Bearing in mind that the burden rested, not upon the defendant to prove that the plaintiff rejected her offer, but upon the plaintiff to prove that he accepted her offer, it would seem to be quite evident that the evidence was amply sufficient, in view of the testimony of Mr. Beaizley and the subsequent conduct of the plaintiff, to sustain the implied finding of the court that prior to his claimed request for a mere modification the plaintiff did not definitely, unequivocally, or at all, accept any proposal of the defendant in regard to the subject matter of the lease.

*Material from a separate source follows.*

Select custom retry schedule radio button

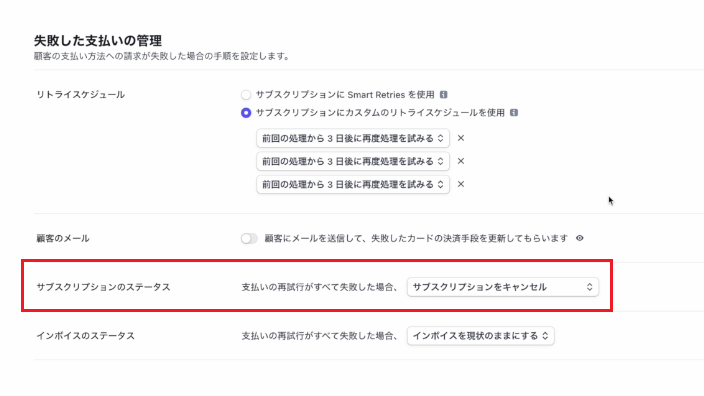click(x=246, y=113)
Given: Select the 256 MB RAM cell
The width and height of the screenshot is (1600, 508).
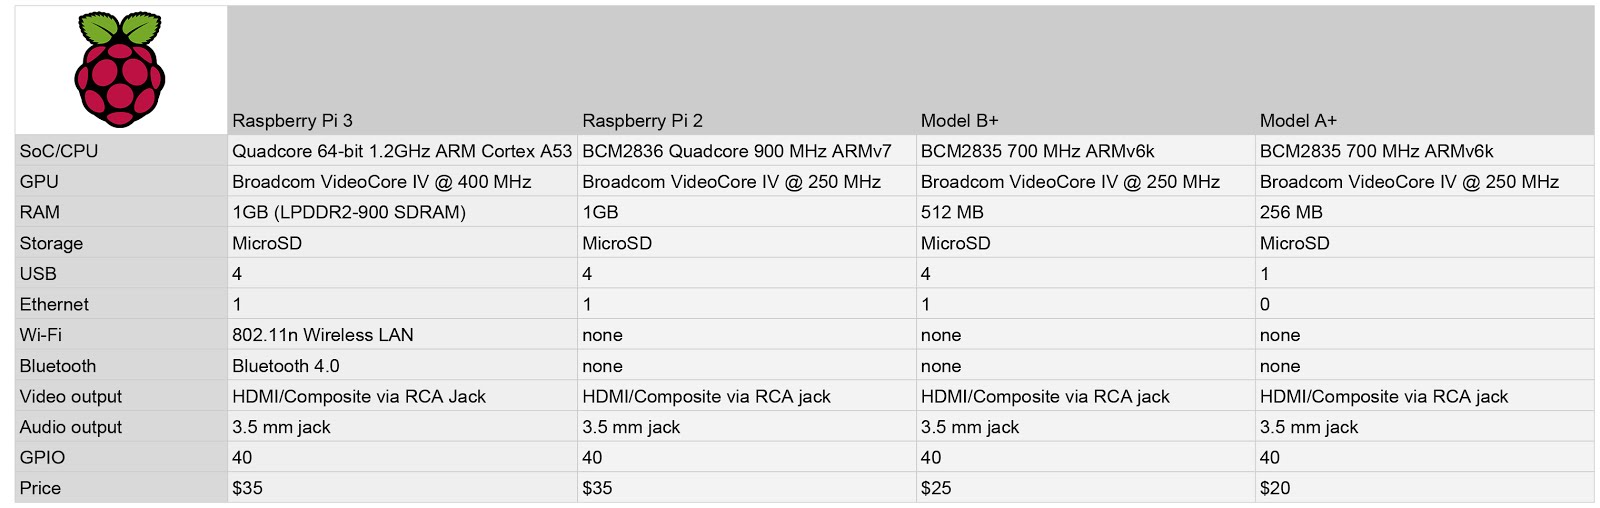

Referring again to the letter of Beaizley of March 7th, it will be noted that the only thing he attempted to report from the plaintiff as “acceptable” about the lease was “the form of the lease.” But that as regards the subject matter of the proposed lease the defendant had nothing to express except dissatisfaction, dissent, and disagreement. Also, from the stipulation inserted in the very lease which plaintiff was sending tó defendant, in pursuance of his belated attempt to accept the lady’s original proposal, it is quite apparent that as regards the form of lease in one important particular he never had any intention of accepting defendant’s original proposal. For, in the Standard Oil lease, as well as in defendant’s letter of instructions to her attorney, of which plaintiff was fully advised, it was expressly provided that the lessee should not have a right “to assign or sublet to anybody.” But in the lease afterward drafted and mailed on March 21st to the defendant, at the request of the plaintiff, it is stipulated that the lessee shall have the right to assign the lease to the “Olig Hill Oil Company, a California corporation having its principal place of business at Bakersfield,” and there is no provision made in the lease that such company, when it is so transferred, shall not have the right to assign or sublet at pleasure.

The defendant was thus left without any protection against subsequent assignments, even though there was a general covenant against assignments. For such a general covenant does not run with the land. (Webb v. Jones, 88 Cal. App. 20 [263 Pac. 538].)

The evidence, therefore, being sufficient to sustain the finding of the trial court that there was no agreement for a lease between the parties, the judgment is affirmed.

Hart, Acting P. J., and Plummer, J., concurred.